De warmbloedige en tegelijk etherische klanken van de altviool van Peter van Praagh vullen de voormalige fabriekshal van de Verkadefabriek in Den Bosch. Joep Franssens is een en al oor. Voor het eerst wordt zijn compositie Blue Encounter, een muzikale dialoog tussen het mannelijke en het vrouwelijke in de mens, gespeeld op het instrument waarvoor ze eigenlijk geschreven is.
Ruim twee maanden later, achter een kop rooibosthee in een Utrechts café, is de componist nog steeds onder de indruk van de interpretatie van Van Praagh. “Zijn vrouw zei tegen me: op de een of andere manier valt hij helemaal samen met dat stuk. En zo klonk het ook. De eerste keer dat ik Peter dit hoorde spelen, dacht ik: weer een musicus erbij die mijn muziek snapt! Dat gebeurt niet zo vaak.”
Toch kwam daar een dag eerder, op zijn 63ste verjaardag, nog een verheugende ervaring bij. Tijdens een festival in Miami speelden de pianisten Ralph van Raat en Maarten van Veen Old Songs New Songs, een werk van Franssens voor twee piano’s. “Ralph appte me dat ze een staande ovatie kregen en dat het publiek de tent bijna afbrak. Who is this composer? Why don’t we know him?, werd er gezegd. Ralph zei daarom: ‘Jij moet veel meer in Amerika gespeeld worden.’ Want als je in het buitenland als onbekende componist voor de leeuwen geworpen wordt, word je puur beoordeeld op wat mensen horen.”
“De tijdgeest is veranderd, er zijn andere inzichten gekomen. Mijn muziek sluit daarbij aan, daarom is ze bij het grote publiek ook zo’n succes
joep franssens
Die onbevangenheid ten aanzien van zijn muziek is hier te lande veel minder groot. Dat heeft te maken met de dominantie van het atonale modernisme, een tegendraadse muzikale beweging die in het geweer kwam tegen de gevestigde muziekpraktijk die maar bleef aanleunen tegen de negentiende eeuw. De strenge opvattingen van modernisten over wat ‘goede’ en ‘foute’ noten zijn hebben de afgelopen vijftig jaar hun stempel gedrukt op de hedendaagse muziek. Franssens heeft zich daaraan al vroeg ontworsteld. “Ik heb de atonaliteit altijd ervaren als een Fremdkörper. Die is ontstaan op een bepaald moment in de muziekgeschiedenis, toen er alle reden was om te zeggen: zo kan het niet meer, omdat de tonaliteit uit haar voegen was gebarsten. Maar atonaliteit was niet de definitieve oplossing. De kern van het modernisme is polarisatie, terwijl ik in mijn muziek juist naar affirmatie streef.” Vandaar dat Franssens welbewust kiest voor tonaliteit.

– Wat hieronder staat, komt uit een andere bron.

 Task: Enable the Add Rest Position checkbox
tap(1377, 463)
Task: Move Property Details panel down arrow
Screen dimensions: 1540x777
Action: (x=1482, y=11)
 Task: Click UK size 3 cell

De componist vraagt zich af of het modernisme überhaupt nog van deze tijd is. “De tijdgeest is veranderd, er zijn andere inzichten gekomen. Mijn muziek sluit daarbij aan, daarom is ze bij het grote publiek ook zo’n succes.” Die tijdgeest komt hij vooral op het spoor via de popmuziek, waarvan hij een groot liefhebber is. “Toen ik zestien werd, kwam ik ermee in aanraking. Dat maakte zo’n enorme indruk dat ik jarenlang niet meer naar klassieke muziek kon luisteren. Het voelde als een elektrische schok, maar het betekende gewoon dat ik een kind van mijn tijd was.

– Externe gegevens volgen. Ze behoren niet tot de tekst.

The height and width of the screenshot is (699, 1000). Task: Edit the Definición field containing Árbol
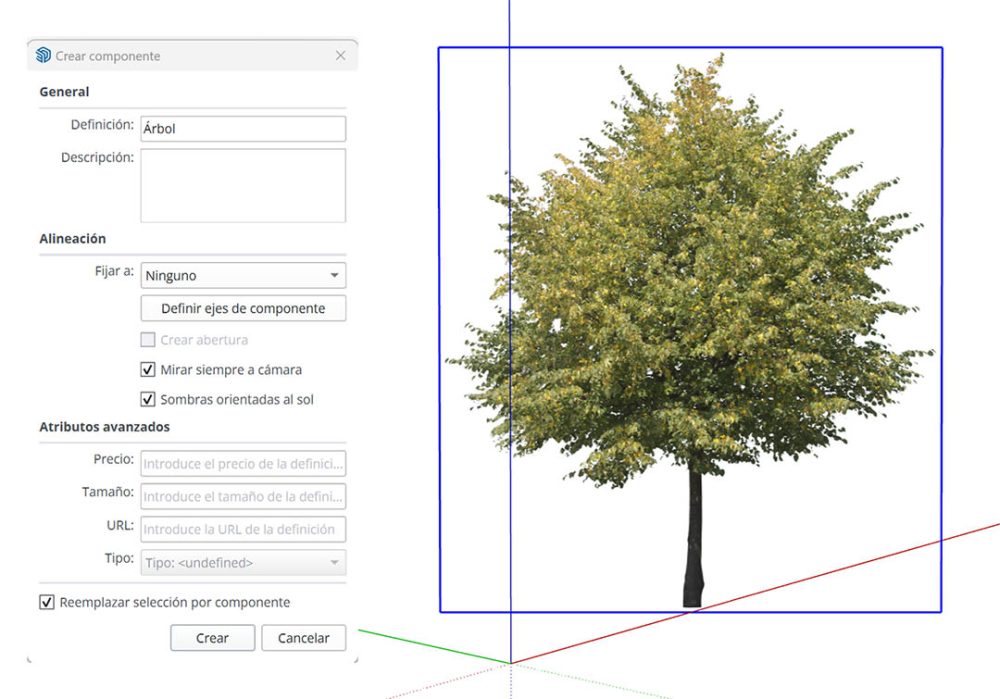coord(243,127)
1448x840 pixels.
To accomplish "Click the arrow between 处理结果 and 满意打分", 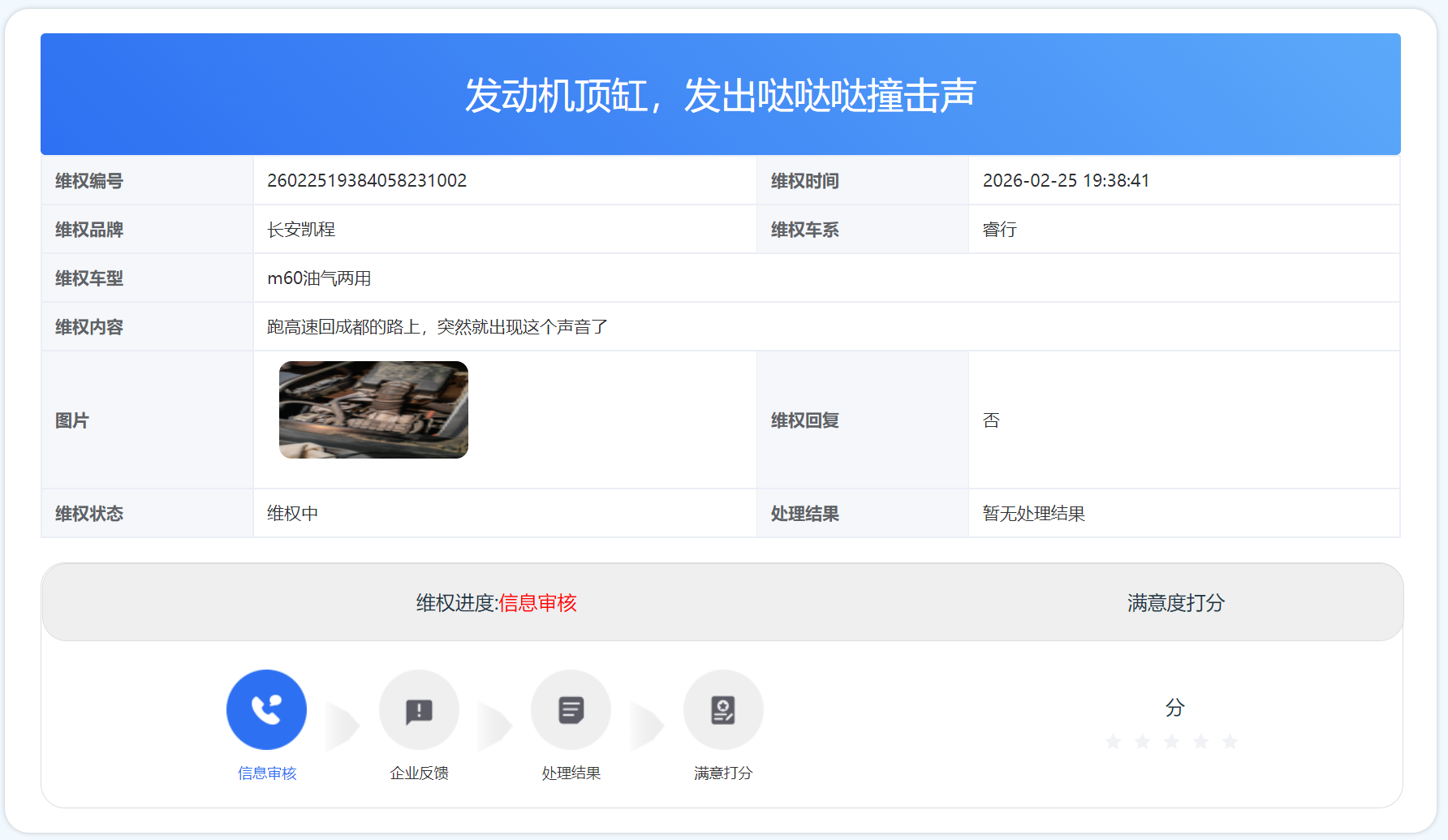I will (647, 726).
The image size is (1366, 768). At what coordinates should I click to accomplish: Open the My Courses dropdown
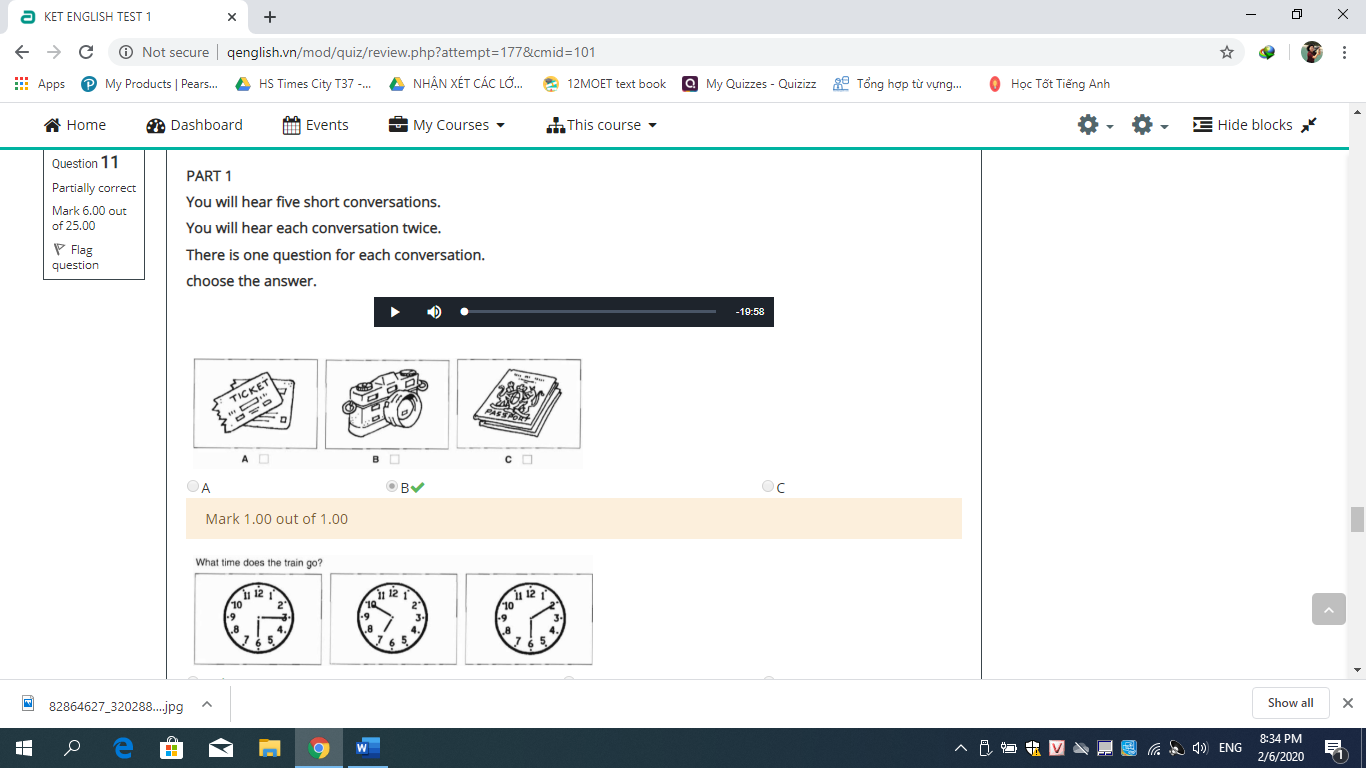[447, 125]
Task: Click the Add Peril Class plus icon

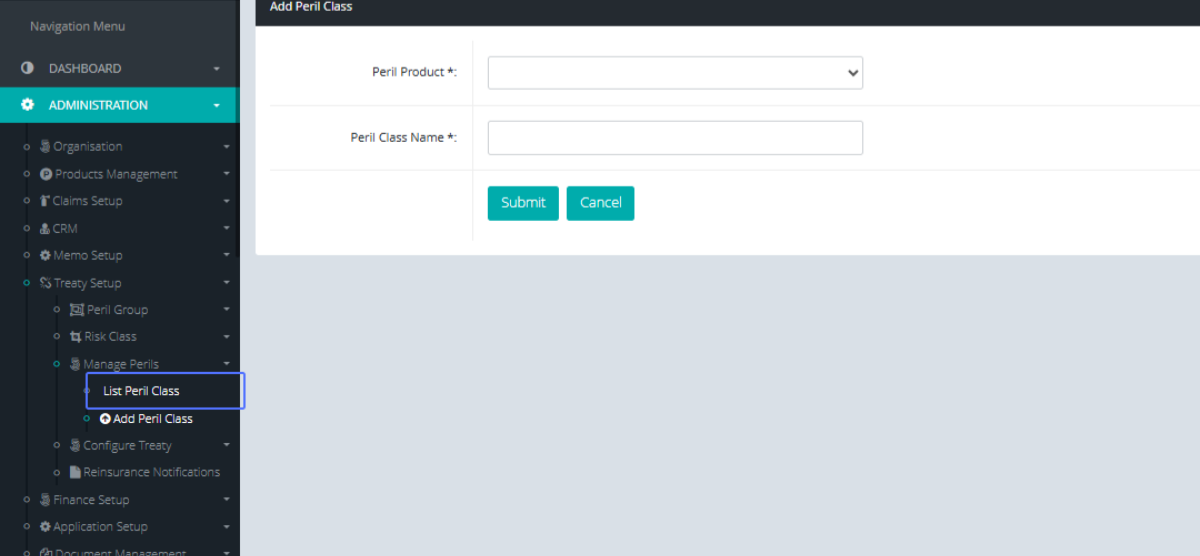Action: [x=105, y=419]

Ik ontdekte dat de tonaliteit zo ruim in haar vel zit dat je er Beethoven maar ook Frank Zappa mee kunt maken. Nog steeds ben ik een muzikale alleseter. Zo luister ik naar Monteverdi, Josquin, Palestrina, Sjostakovitsj, Yes, David Sylvian en Coldplay. In mijn eigen muziek wil ik daar graag uiting aan geven, omdat het allemaal verschillende kanten van mij zijn. Dus het kan best zijn dat je ergens in mijn werk een stukje Coldplay hoort. Vlak voor Kerstmis zag ik op tv een fantastisch optreden van die band in São Paulo. Het publiek ging helemaal uit zijn dak. Dáár gaat muziek over, dat mensen hun hart uit hun keel zingen.”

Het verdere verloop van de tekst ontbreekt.